Physical acrobatic skills around his stage studio leave you gasping at times. Can he pull it off? Balancing on an upside-down ladder and he looks both natural and totally reckless.

Reminds me of the great silent comedians of the early twentieth century. Charlie Chaplin of course, but also the extreme physical comedy of Harold Lloyd, Harry Langdon or Buster Keaton. Real time acrobatic stunts with perfect timing.

Sadly, you will only see these now occasionally at film festivals, as archival pieces. Go to YouTube.

An expressive rubbery face matched with long gangling limbs puts him in lineage with Jim Carrey and Jerry Lewis before him. (You f*%#ed my mother was how Carrey greeted Lewis on first meeting).

An audience member is picked to come up on stage and finish the Artist’s portrait. He fits in so seamlessly that you wonder if it was pre-planned. More likely not.

Builds to an appropriate grand finale of an art exhibition.

The King of Taking

This new production has more of a narrative behind it, and the clowning has a darker undercurrent. Shades of Captain Spaulding from the great Rob Zombie movie Devil’s Rejects. Don’t you like clowns, boy? Don’t we make you laugh!

The King is a man-child. Spoilt and petulant, he can only stand and walk on the red carpet. Off this and he’s on the floor. Legs bend and wobble. It is a chaotic dance routine which incorporates Michael Jackson dance moves including a moon walk.
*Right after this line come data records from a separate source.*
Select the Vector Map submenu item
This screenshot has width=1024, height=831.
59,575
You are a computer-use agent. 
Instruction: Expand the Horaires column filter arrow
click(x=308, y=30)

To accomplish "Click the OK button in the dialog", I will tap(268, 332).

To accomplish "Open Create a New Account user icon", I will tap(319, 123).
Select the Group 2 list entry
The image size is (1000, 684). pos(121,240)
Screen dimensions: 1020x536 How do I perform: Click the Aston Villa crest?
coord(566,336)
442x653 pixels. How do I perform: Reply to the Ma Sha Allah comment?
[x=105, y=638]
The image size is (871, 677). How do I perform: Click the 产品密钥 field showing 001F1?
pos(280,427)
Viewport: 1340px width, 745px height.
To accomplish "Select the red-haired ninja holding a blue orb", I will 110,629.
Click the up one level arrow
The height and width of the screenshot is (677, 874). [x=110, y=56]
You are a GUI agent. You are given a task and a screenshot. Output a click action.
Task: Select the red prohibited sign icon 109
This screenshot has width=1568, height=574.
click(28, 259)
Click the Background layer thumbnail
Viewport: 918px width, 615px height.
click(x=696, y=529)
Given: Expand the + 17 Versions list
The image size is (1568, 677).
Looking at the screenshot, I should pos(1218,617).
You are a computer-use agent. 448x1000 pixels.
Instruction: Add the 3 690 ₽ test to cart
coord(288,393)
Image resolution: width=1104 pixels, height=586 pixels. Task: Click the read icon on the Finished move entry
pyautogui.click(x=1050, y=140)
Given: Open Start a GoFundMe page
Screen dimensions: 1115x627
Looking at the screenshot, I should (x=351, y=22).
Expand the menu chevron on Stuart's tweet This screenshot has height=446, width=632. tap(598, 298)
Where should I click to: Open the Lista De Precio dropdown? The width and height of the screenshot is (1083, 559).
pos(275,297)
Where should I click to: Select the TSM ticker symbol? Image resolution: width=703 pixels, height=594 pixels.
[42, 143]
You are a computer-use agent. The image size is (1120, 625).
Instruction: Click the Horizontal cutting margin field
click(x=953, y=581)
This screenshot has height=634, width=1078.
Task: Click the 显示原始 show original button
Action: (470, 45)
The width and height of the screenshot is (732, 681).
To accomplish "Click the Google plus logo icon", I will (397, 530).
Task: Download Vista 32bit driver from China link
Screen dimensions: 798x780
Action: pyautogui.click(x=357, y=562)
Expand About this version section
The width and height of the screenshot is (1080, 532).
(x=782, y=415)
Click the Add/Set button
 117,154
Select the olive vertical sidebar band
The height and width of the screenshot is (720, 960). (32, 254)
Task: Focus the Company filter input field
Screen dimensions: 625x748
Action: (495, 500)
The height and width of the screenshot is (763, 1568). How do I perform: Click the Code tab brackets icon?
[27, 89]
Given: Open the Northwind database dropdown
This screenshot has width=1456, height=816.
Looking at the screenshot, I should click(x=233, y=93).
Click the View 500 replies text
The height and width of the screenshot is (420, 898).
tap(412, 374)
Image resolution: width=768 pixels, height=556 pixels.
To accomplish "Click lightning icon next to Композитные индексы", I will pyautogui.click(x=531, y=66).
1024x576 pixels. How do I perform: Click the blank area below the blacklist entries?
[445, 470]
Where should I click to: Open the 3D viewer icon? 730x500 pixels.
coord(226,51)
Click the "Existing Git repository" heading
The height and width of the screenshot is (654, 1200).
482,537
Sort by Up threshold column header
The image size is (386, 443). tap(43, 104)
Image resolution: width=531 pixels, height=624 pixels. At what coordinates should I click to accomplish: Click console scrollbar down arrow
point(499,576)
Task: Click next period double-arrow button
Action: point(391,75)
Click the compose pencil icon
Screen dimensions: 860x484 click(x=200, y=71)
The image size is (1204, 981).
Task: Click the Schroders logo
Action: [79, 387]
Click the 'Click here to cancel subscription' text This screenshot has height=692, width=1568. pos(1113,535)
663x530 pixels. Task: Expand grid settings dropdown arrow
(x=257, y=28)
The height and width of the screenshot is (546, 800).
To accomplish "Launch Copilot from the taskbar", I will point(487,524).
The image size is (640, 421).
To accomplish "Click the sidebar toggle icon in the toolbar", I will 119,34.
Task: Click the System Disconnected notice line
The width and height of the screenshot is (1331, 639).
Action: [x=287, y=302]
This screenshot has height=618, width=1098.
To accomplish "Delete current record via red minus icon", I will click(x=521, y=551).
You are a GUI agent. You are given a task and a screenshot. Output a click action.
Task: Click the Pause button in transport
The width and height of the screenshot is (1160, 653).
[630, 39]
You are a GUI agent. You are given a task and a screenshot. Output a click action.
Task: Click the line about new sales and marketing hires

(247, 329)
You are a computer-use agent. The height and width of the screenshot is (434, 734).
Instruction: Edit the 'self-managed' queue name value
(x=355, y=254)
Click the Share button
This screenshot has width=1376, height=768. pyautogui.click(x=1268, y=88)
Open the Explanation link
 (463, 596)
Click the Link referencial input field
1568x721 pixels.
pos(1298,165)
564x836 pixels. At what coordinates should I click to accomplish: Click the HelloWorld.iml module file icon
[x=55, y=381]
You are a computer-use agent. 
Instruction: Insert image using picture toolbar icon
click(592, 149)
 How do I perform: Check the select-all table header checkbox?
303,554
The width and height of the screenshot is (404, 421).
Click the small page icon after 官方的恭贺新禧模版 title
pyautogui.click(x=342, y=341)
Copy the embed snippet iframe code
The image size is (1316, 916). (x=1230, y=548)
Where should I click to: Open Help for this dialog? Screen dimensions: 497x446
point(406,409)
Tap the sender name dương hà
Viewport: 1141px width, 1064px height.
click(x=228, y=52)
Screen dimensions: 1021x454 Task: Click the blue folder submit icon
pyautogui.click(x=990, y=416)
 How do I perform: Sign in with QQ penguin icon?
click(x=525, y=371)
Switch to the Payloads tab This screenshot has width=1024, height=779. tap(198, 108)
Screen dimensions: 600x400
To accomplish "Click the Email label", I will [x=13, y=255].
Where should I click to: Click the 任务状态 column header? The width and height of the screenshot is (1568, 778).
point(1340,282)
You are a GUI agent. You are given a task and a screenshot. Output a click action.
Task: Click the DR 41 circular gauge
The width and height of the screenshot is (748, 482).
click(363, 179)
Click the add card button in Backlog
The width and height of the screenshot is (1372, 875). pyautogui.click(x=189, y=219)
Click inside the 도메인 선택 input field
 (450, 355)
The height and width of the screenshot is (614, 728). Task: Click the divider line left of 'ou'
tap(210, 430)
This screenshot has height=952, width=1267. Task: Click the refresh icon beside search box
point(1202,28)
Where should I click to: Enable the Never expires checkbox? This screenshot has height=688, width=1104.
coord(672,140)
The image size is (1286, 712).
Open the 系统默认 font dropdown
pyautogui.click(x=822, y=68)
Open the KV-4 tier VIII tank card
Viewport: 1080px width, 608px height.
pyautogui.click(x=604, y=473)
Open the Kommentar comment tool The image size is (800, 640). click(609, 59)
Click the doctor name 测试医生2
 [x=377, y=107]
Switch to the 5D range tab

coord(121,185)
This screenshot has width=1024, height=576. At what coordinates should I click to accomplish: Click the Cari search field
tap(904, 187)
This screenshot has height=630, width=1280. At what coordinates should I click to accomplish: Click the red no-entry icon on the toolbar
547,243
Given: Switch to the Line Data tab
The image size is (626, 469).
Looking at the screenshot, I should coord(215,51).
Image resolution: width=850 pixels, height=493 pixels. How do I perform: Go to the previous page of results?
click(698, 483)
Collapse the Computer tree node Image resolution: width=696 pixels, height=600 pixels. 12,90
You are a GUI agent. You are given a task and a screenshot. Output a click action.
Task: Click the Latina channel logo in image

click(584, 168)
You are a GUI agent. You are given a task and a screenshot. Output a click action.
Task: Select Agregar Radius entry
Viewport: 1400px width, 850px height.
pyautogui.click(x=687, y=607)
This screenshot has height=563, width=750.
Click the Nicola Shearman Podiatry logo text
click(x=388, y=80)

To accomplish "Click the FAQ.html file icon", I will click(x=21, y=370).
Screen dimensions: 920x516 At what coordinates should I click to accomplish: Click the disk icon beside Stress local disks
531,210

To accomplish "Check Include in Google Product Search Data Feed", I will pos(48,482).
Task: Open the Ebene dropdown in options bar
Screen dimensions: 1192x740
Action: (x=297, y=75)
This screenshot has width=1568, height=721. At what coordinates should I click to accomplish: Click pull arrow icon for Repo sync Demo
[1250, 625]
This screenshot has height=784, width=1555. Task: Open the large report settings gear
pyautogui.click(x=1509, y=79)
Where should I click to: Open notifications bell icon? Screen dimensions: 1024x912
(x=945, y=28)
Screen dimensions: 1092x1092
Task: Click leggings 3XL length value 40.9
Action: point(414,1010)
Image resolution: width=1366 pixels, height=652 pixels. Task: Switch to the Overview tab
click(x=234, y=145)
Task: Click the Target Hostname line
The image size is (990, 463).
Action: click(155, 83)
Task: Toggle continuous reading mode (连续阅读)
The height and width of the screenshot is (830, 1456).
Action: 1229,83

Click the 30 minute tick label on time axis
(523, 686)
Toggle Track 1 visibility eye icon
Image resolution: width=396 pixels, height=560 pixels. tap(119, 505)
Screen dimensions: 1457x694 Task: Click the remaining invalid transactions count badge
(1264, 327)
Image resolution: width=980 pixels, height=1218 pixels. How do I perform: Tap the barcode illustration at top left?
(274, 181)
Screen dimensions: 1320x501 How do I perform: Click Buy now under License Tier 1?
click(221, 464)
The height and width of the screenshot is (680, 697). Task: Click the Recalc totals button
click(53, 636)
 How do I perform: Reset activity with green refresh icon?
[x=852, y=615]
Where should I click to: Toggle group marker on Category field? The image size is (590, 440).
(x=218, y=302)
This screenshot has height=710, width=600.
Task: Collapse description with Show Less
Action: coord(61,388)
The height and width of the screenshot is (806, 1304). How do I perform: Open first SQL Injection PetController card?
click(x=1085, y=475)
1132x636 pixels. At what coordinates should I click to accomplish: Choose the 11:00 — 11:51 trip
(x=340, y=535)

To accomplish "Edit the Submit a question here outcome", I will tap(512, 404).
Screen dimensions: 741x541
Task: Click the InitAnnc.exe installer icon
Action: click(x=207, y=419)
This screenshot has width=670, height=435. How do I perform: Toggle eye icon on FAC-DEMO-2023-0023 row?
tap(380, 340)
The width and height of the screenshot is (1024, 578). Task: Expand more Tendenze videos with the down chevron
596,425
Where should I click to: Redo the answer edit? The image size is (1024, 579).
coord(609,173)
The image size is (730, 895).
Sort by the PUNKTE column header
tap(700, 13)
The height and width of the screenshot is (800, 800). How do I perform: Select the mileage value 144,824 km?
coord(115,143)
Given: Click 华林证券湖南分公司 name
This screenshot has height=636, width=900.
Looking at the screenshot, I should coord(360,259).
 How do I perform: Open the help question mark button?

Unseen are his attendants and courtiers. There is his personal valet, Jonathan. He who can’t be summoned. An extended set-piece where the audience are easily dragged into complicity.

He has his own band who provide fanfare for his world. A bit like Phil Spector in his idiosyncrasy. When he can’t get the cymbal Kriiiisssssssh that he wants, the drummer is shot by a bowman. More follow.

The mime sequences of the instructions for disposing of the bodies are hilarious. The more they pile up, the more manic he becomes.

He’s obsessed with his presents. A complete narcissist never having to face consequences.

Broadly funny which saves it from being satire that is too savage. But recognisable in recent world leaders.

There is precedent in the silent movie greats again. Chaplin’s The Great Dictator. The most recent cinema take on this has Sacha Baron Cohen. Another extreme physical comedy artist.

Jonathan may even materialise on stage. Or we may be caught in the spell that Monckton can cast. You will have to come and see for yourselves.

Despite his personality, you get to like this King a lot. Because he is such a clown!